TEHRAN — French President Emmanuel Macron said on Tuesday that Europe would not compromise with Washington over its move to reimpose international sanctions on Iran in violation of the 2015 nuclear agreement.
“We will not compromise on the activation of a mechanism that the United States is not in a position to activate on its own after leaving the agreement,” Macron told the UN General Assembly's 75th session by video from Paris, France 24 reported.
“This would undermine the unity of the Security Council and the integrity of its decisions, and it would run the risk of further aggravating tensions in the region,” he warned.
Macrons warned that the so-called snapback mechanism could undermine the UN Security Council and increase tension in West Asia.
He also censured the United States’ “maximum pressure” policy on Tehran, saying it had failed to ensure Iran would not acquire a nuclear weapon – an allegation that Tehran has vociferously rejected.
The U.S. administration of Donald Trump has announced that it is reimposing all UN sanctions on Iran lifted under the nuclear deal, formally known as the Joint Comprehensive Plan of Action (JCPOA).
The JCPOA was signed in 2015 under the Obama administration.
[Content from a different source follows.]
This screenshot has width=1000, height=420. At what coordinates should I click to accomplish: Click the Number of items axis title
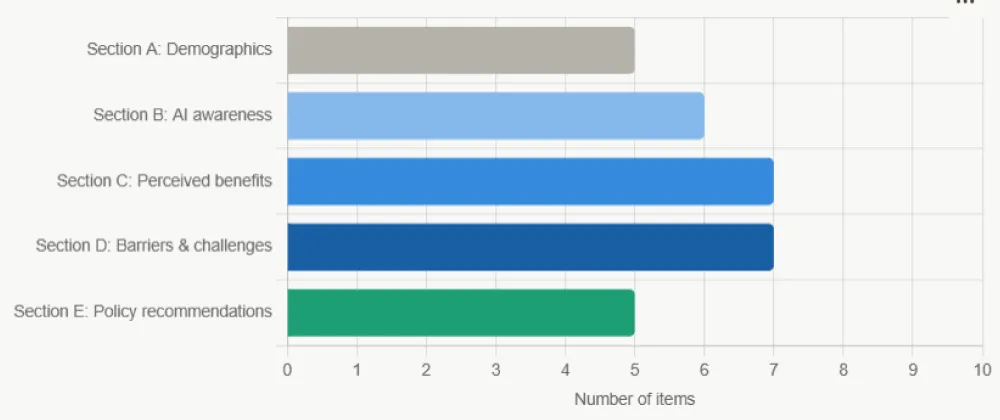click(x=635, y=400)
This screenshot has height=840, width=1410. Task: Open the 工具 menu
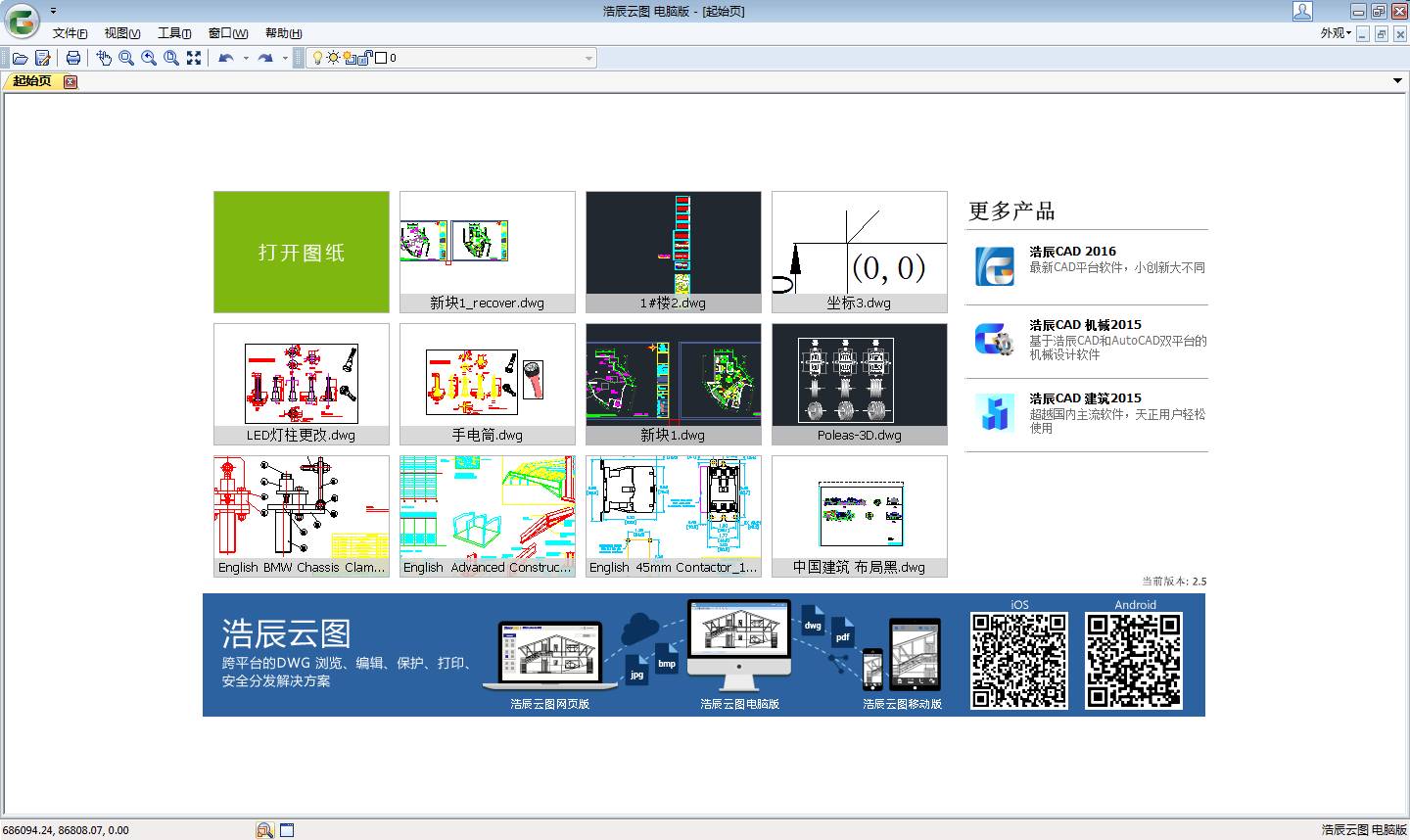pos(174,33)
Observers argue that Trump’s hostility toward Obama is a major reason for his withdrawal from the deal in May 2018.
Colin S. Cavell, a full professor of political science at Bluefield State College in West Virginia, tells the Tehran Times that Donald Trump pulled the U.S. out of the nuclear deal “to negate an international agreement negotiated by his African American predecessor, Barack Obama.”
Washington says it can reimpose the sanctions because a UN resolution that enshrines the pact still names it as a “participant” in the accord, a position denounced by all other participants to the deal and non-permanent members of the UN Security Council.
Tehran has compared Washington’s argument to a hypothetical argument by a person who has divorced from another person but still claims their marriage certificate still names them as spouses.
Macron also said additional frameworks were needed for effectively dealing with Iran’s nuclear program, adding there needed to be a “capacity to complete” the 2015 pact.
These would ensure that “we will provide responses to Iran’s ballistic activity, but also to its destabilization in the region,” he said.
Macron insisted that France, along with its European allies Britain and Germany, would keep up its demand for “full implementation” of the Iran nuclear deal.
He added that they would “not accept the violations committed by Iran,” which has ramped up its nuclear activity in response to the U.S. withdrawal and inaction by the remaining parties, especially Europeans, to offset sanctions imposed by the Trump administration.
In May 2019, a year after the U.S. withdrawal from the JCPOA, Tehran declared that its “strategic patience” is over and began to gradually reduce its commitments under the pact to both retaliate for Washington’s departure and Europeans’ failure to honor their commitments.
On January 5 of this year, Iran took a fifth and last step in reducing its commitments and said it would no longer observe any operational limitations on its nuclear industry, whether concerning the capacity and level of uranium enrichment, the volume of stockpiled uranium or research and development.
However, Iran has insisted if the Europeans honor their obligations it will immediately reverse its decisions.